Cela pose la question :

d’une trop grande désorganisation et d’un manque d’anticipation dans la prise en charge de ces patients en amont (médecin traitant, SAMU-SMUR, sapeurs-pompiers, SOS médecins, réseaux, HAD, services hospitaliers).

de la grande fatigue et de l’angoisse de l’entourage, d’un défaut d’appropriation ou de compréhension des lois, d’un manque d’empathie parfois, de responsabilités inassumées face à la mort, par beaucoup trop de soignants désemparés ou démunis.
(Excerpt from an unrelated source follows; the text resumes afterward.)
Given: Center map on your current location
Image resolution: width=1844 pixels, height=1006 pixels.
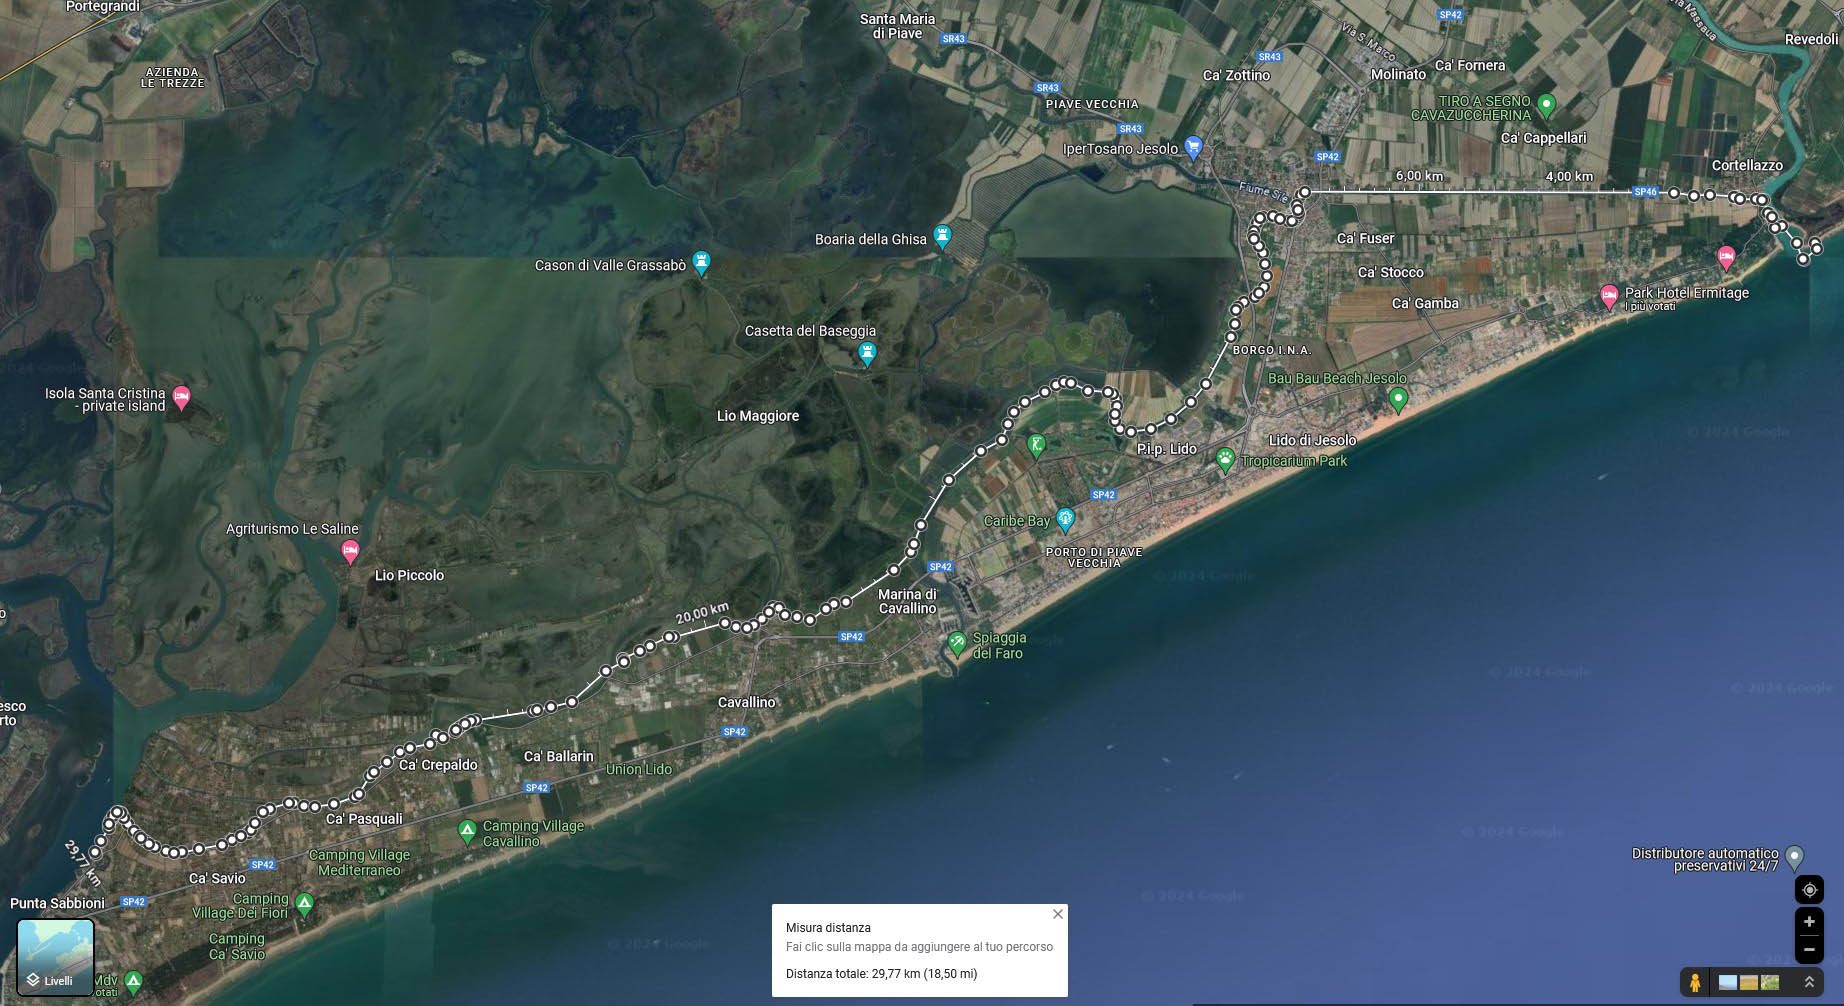Looking at the screenshot, I should pyautogui.click(x=1809, y=890).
La médecine anticipe encore trop mal les situations de mort ou a peur d’anticiper, ce qui peut aboutir à ce qu’au dernier moment, la mort soit confiée à l’urgence ou que le passage d’une médecine curative à une médecine palliative s’apparente à un abandon.
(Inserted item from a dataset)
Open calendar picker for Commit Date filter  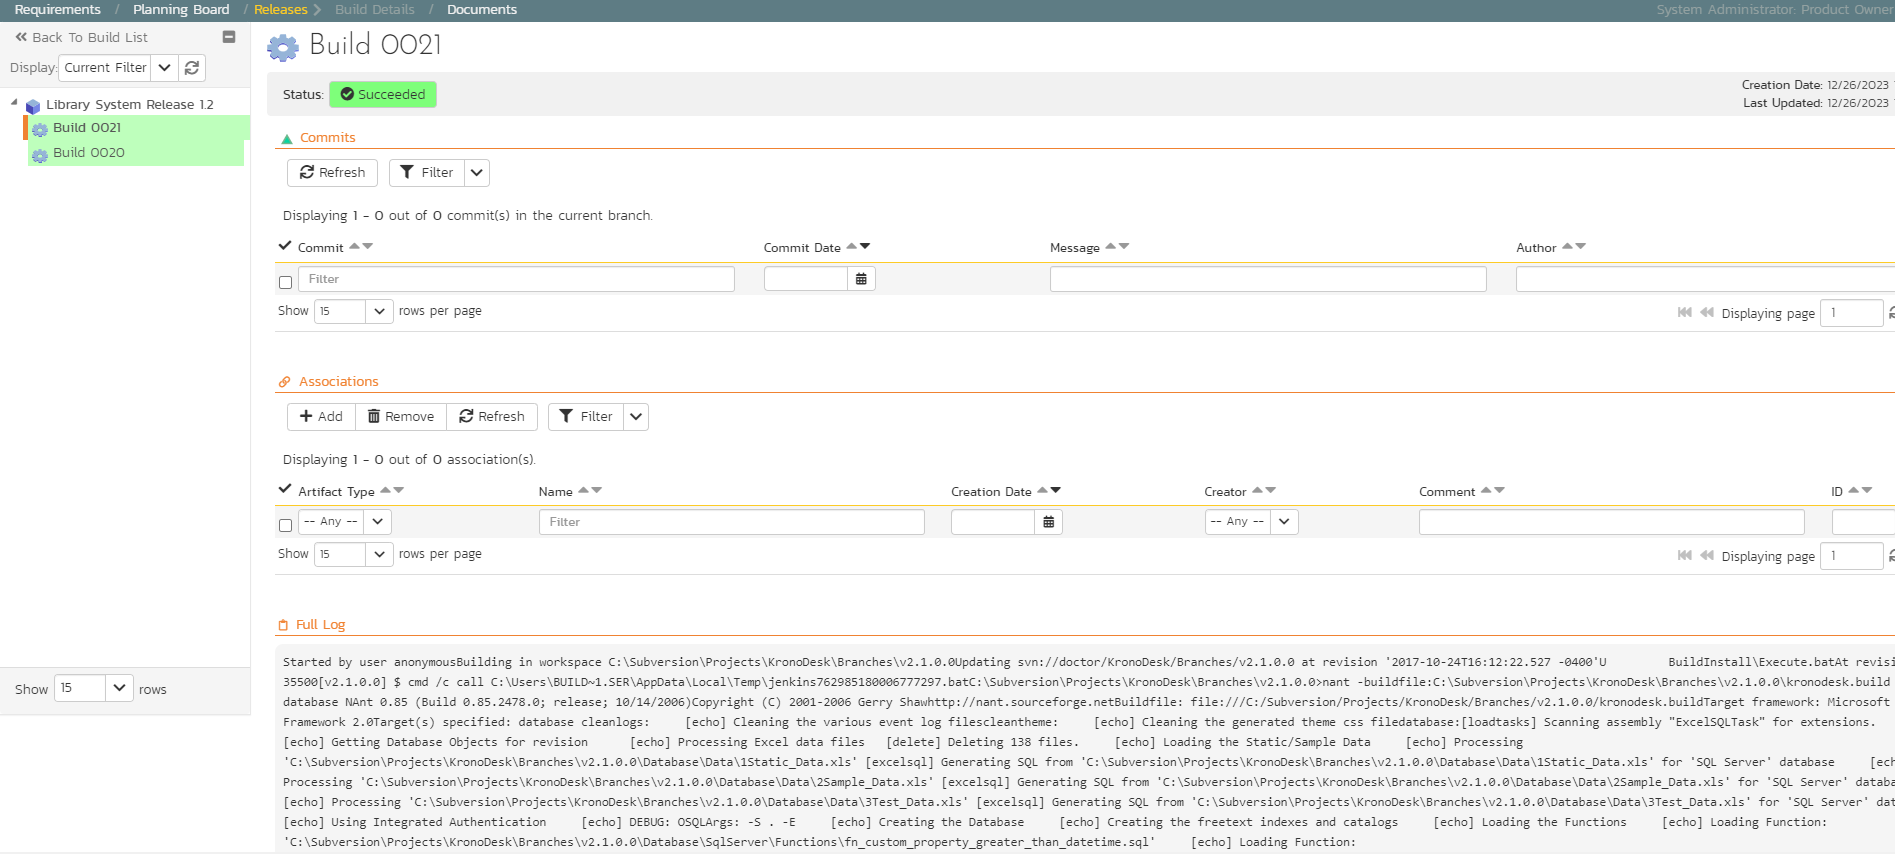(861, 279)
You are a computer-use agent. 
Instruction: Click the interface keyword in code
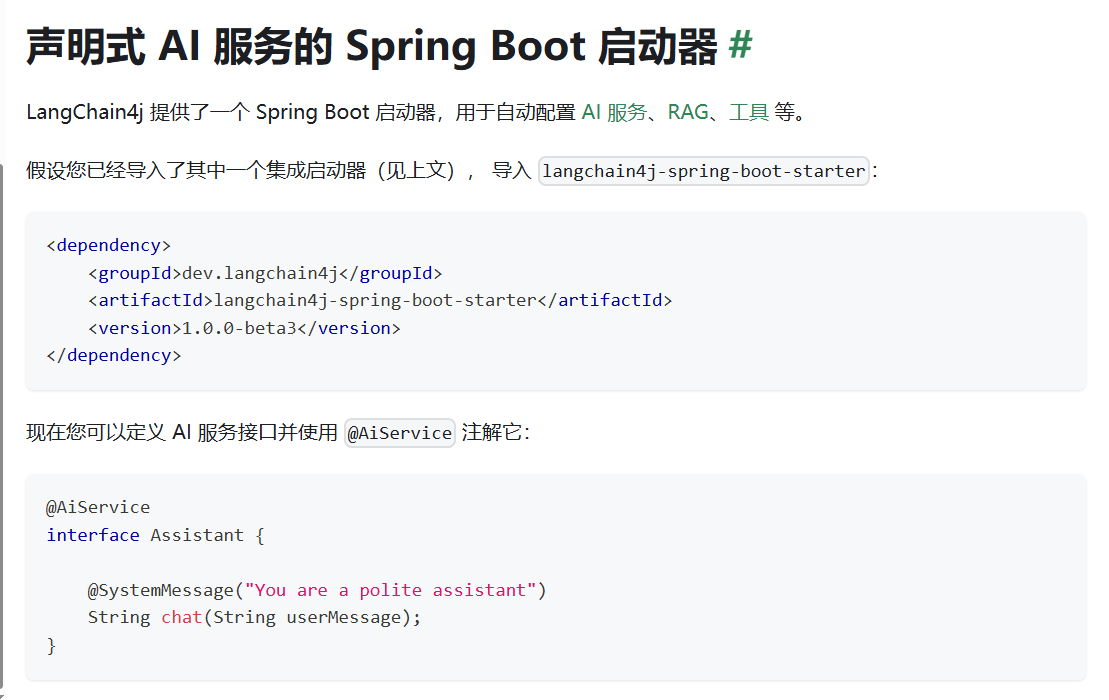(93, 535)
Cela interroge sur les capacités et les missions des services hospitaliers d’urgence et d’hospitalisation à prendre en charge le « mourir ».

Ne pourrait-on pas « bien mourir » autrement que dans un service de soins palliatifs ?

Il existe une forme d’incapacité des spécialités à engager elles-mêmes la démarche palliative au sein de leurs unités.

Or, le soin est un et unique : il n’y a pas de sens à le diviser en soin curatif versus soin palliatif.

La visée principale des traitements au début d’une maladie grave est certes majoritairement curative mais elle comporte aussi d’emblée une nécessité d’accompagnement.

Si la maladie évolue vers l’inefficacité des traitements, au fil de l’évolution de la maladie, la visée principale des traitements deviendra palliative.

Il ne devrait donc exister qu’un seul soin en continu.


La réflexion sur le « mourir » à l’hôpital reste largement insuffisante, alors que la loi Kouchner oblige à mener une réflexion éthique concernant l’accueil et la prise en charge des patients hospitalisés, jusqu’à la fin de la vie.

Il existe trop peu de partage sur ce sujet dans les services de médecine curative.

Cette carence, qui s’associe à un déficit des cultures de la réflexion palliative, ne peut continuer à trouver comme excuses le manque de moyens, de personnel, en occultant la nécessaire bienveillance que nous devons à chaque malade.

Ces manques entraînent des prises de décisions de sédation, de renvoi à domicile ou de passage en soins palliatifs souvent impromptus et sans échange avec la personne malade.


En particulier, la notion de DIRECTIVES ANTICIPÉES reste confuse pour le plus grand nombre de bien-portants, de malades et de soignants.

Sa rédaction reste exceptionnelle, et est en tout cas bien loin d’être encouragéeen dehors d’associations militantes comme l’ADMD ou JALMALV.

Le SAMU 78, le SMUR 72, SOS médecins nous ont dit qu’ils n’avaient quasiment jamais rencontré depuis 10 ans de malades détenteurs de ces directives.

Leur accès difficile, leur méconnaissance, font que leur usage est dérisoire.

La question demeure sur le caractère opposable de la médecine à ces directives anticipées, mais plus encore sur la reconnaissance de leur existence.

Le fait que dans la loi, le médecin « en tienne compte » mais ne doive pas nécessairement y souscrire, décourage, semble-t-il, beaucoup de personnes quand bien même les professionnels de santé seraient alors exonérés de leur responsabilité.

 

LA PERSONNE DE CONFIANCE, volontiers assimilée à la famille ou à la « personne à prévenir ».

Sa désignation est loin d’être toujours encouragée voire formaliséeet même lorsqu’elle existe, sa consultation semble bien aléatoire.

La culture médicale dominante est une culture d’activisme encouragée par la prime à la seule évaluation quantitative et technique.

La cancérologie n’est pas épargnée par cette culture. Maintenir à tout prix l’espoir sur une énième ligne de chimiothérapie apparaît trop souvent préférable au respect d’une qualité de vie pour le temps qui reste, respectueuse des souhaits du malade.